Pour illustrer les moments poétiques, Mariloup Wolfe a créé des scènes aquatiques oniriques, dont celle où Billie constate qu’elle a ses premières règles, avec l’accord de la romancière. « Dès le premier plan, j’ai voulu installer l’imagerie de chacune des pensées de Billie, mais sans qu’on sache tout de suite de quoi il s’agit afin d’être dans la poésie de la narration avant de couper pour revenir à la réalité. J’ai aussi proposé à Sarah-Maude la scène du karaoké, qui n’était pas dans le roman, pour traduire comment Billie se sentait dans son histoire d’amour. On s’est amusées à composer des tableaux avec le rouge et le bleu. Quand elle est en danger, c’est beaucoup plus rouge au niveau de la lumière ; quand elle est bien, c’est le bleu. Au karaoké, les deux couleurs se côtoient. »

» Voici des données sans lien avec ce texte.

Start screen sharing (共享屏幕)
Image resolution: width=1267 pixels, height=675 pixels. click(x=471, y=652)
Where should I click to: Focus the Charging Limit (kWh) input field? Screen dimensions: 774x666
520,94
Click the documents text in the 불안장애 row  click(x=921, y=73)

Pour la jeune actrice, les scènes aquatiques, qui ont demandé beaucoup d’entraînement, ont été plus difficiles à tourner que les scènes plus intimes. « La scène avec Pierre a été préparée des mois à l’avance et tournée dans le plus grand respect, avec la coach d’intimité Roxane Néron. C’était super-important de montrer que ce n’est pas tout beau et que, comme dans la vie, il y a des malaises. Pour d’autres scènes avec Pierre où il y a de la gêne, Sarah-Maude et Mariloup m’ont suggéré de regarder des séries comme Heartstoppers sur Netflix. »
Charme intemporel
Avec Sarah-Maude Beauchesne, Mariloup Wolfe s’est plu à créer l’esthétique du film en échangeant avec elle des centaines de photos sur leur compte Pinterest. Si une chanson de Joe Dassin se trouvait déjà dans le roman, elle a accentué la dimension nostalgique du récit en y ajoutant des succès de Pierre Lalonde et des Turtles.

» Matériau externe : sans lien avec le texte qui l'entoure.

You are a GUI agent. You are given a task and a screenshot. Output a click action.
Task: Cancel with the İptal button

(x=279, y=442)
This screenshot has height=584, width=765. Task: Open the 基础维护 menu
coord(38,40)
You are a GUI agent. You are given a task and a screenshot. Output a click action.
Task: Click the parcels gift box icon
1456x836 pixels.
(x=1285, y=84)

« Je désirais que ce soit un peu intemporel, ramener des références visuelles vintage pour que tout le monde s’y retrouve. Je ne voulais pas miser trop sur le style musical du moment, la mode du moment, parce que je ne voulais pas que tout soit out dans deux ans. Tout ça est un mélange un peu hétéroclite qui va permettre au film de mieux vieillir et d’élargir le public cible », croit la réalisatrice.
« J’aimais beaucoup l’aspect rétro parce qu’au fond, les modes vestimentaires et musicales de l’ancien temps reviennent tout le temps, dit Liliane Skelly. J’espère que cet aspect-là va autant toucher les jeunes que les adultes. On a besoin de plus de films comme Cœur de slush, pour son authenticité, son intériorité et sa poésie. »
Mariloup Wolfe espère que Cœur de slush rencontrera son public, puisque Sarah-Maude Beauchesne travaille déjà au scénario de Cœur de slush 2, lequel combine les deux autres tomes de la trilogie, « Lèche-vitrines » (2022), où Billie s’est installée à Montréal avec sa soeur et sa mère en espérant oublier Pierre, et « Maxime » (2022), où Billie et Rosine deviennent colocs.
« Est-ce que nos jeunes, qui sont sur Netflix et TikTok, vont volontairement se déplacer pour aller voir le film ? Je n’en ai aucune idée, mais je sais qu’il y a des salles sold out pour les premières. Mais c’est peut-être grâce au fan-club de Camille Felton… Est-ce que ça va se refléter dans les semaines suivantes ? Je n’en ai aucune idée, mais j’ai super hâte de voir, parce que c’est peut-être ça qui va faire en sorte qu’on va financer plus de films pour ados », conclut Mariloup Wolfe.